The central bank, heavily influenced by long-time president Recep Tayyip Erdogan, chose to decrease the interest rates amid year-over-year inflation of more than 80%, which caused more problems. According to Erdogan’s approach, achieving economic growth is the way to combat inflation. Cutting down rates and pushing people more and more to spend and invest. This is why the BIST100 index had a successful year in 2022. Because of the low-interest rates, the best option for investors was to invest in the stock market. Although the stock market’s growth was only little supported by foreign direct investment. Lower interest rates, of course, decreased the attraction of the Turkish Lira and caused the exchange rate to skyrocket, making it less and less valuable every month. Due to high inflation and a weakening local currency, foreign investors have already lost interest in Turkish securities. With elections around the corner, Erdogan continues using these policies to keep the pockets of low-income households full of borrowed money at the expense of future generations, causing a huge time mismatch.

The central bank’s actions in Turkey perfectly show why a central bank should be independent of the government.

We have seen similar issues with the Bank of England (BoE). 

With Liz Truss coming to power as the new prime minister, black clouds started approaching the BoE. The central bank took its measures against inflation much after the rest of the world, which put the British Pound in great danger, devaluating the currency and causing havoc in the financial market.

In the past year, we have also seen many emerging market economies panic and blunder with their monetary policy mainly due to the hawkish position of the FED. Although FED’s main goal is to combat economic troubles in the US, its policies are one of the strongest determinants of other currencies, rising prices, and risk of debt defaults in many emerging markets. Decisions by the FED are also particularly important for investors in the US stock market, which is not limited only to US citizens but millions of people around the world. For these reasons, we can easily say that the effects of FED policies are worldwide. 

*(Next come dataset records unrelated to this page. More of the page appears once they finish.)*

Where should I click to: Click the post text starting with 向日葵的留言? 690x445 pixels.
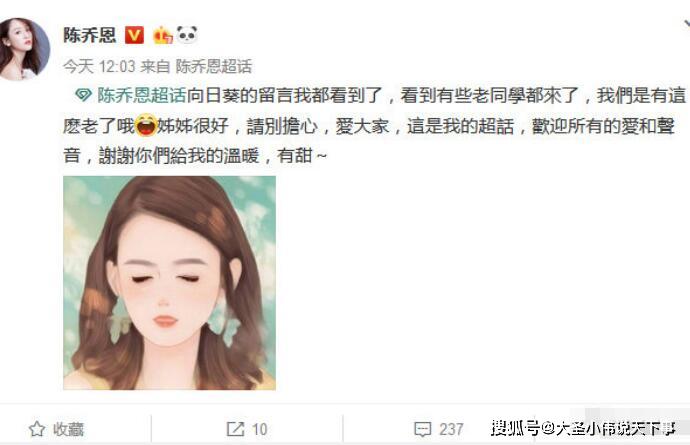375,125
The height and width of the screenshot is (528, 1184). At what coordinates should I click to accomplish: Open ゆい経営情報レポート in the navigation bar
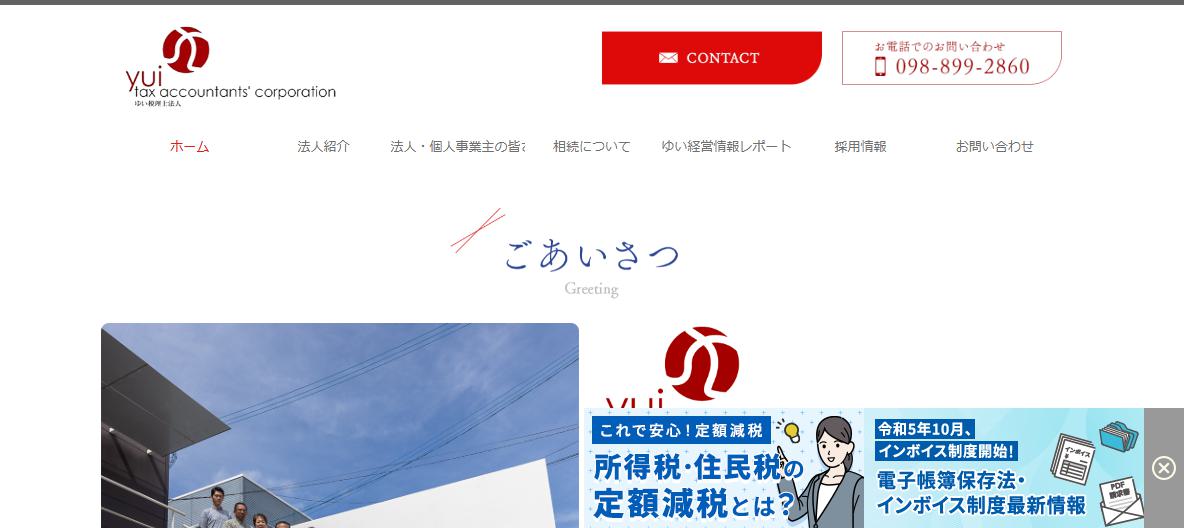[x=726, y=146]
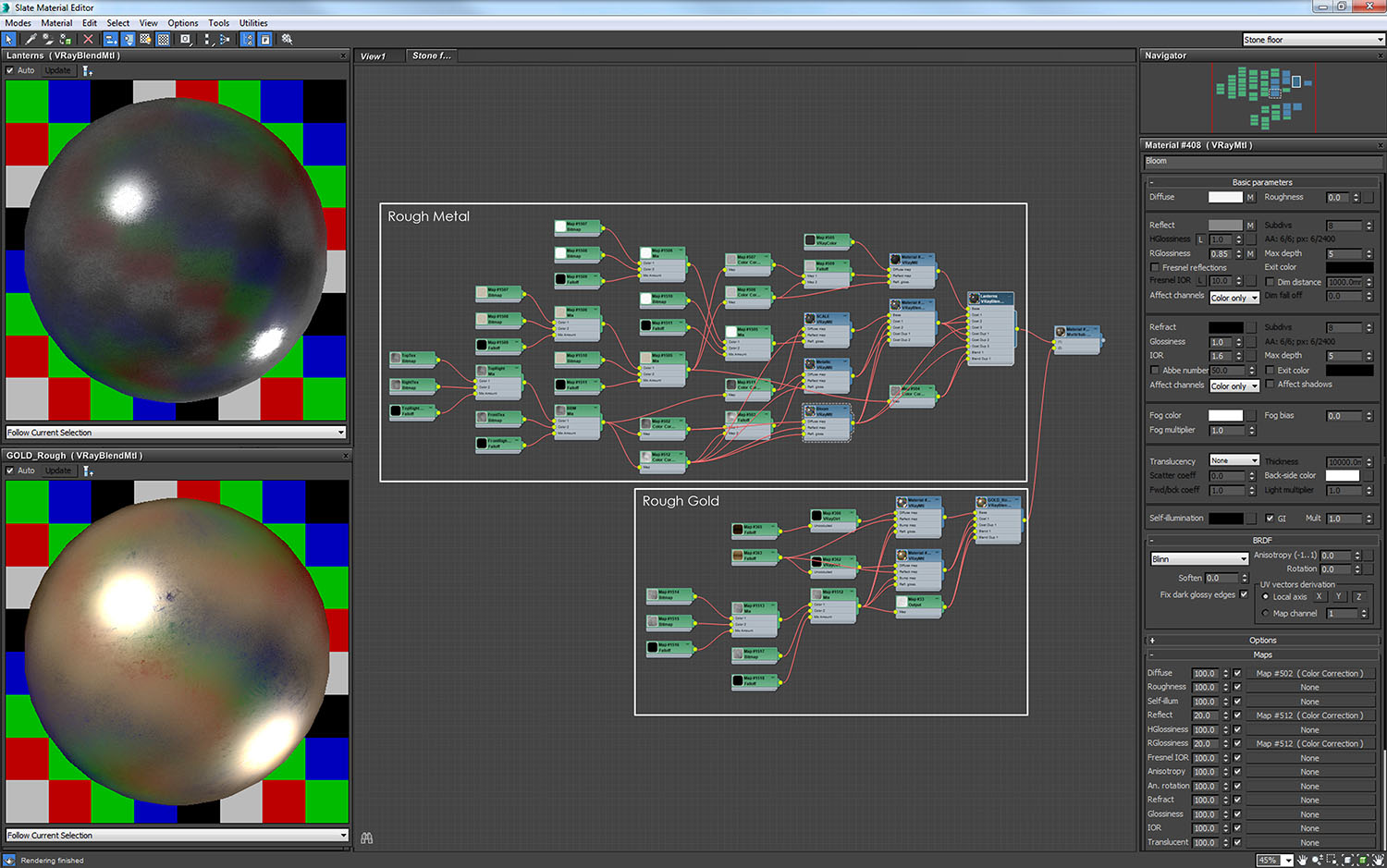Click the red X Delete Selected icon

pos(88,40)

The US although has other problems right now because the government has recently reached its debt ceiling. This means that the US Treasury can not go into debt any further to finance its financial obligations. In order to prevent issues like the government defaulting on its debt, the treasury has been taking measures, releasing more liquidity into the market, which does not overlap with the central banks’ QT actions. For things to go back to normal, the debt ceiling has to be raised. Although this is easier said than done because congress is in charge of the debt ceiling. Just like what happened in 2011 with Obama, it will come down to a “debt showdown” between republicans and democrats.

Central banks have the power to decide on the faith of the economy. This is easy… unless you have to deal with politics.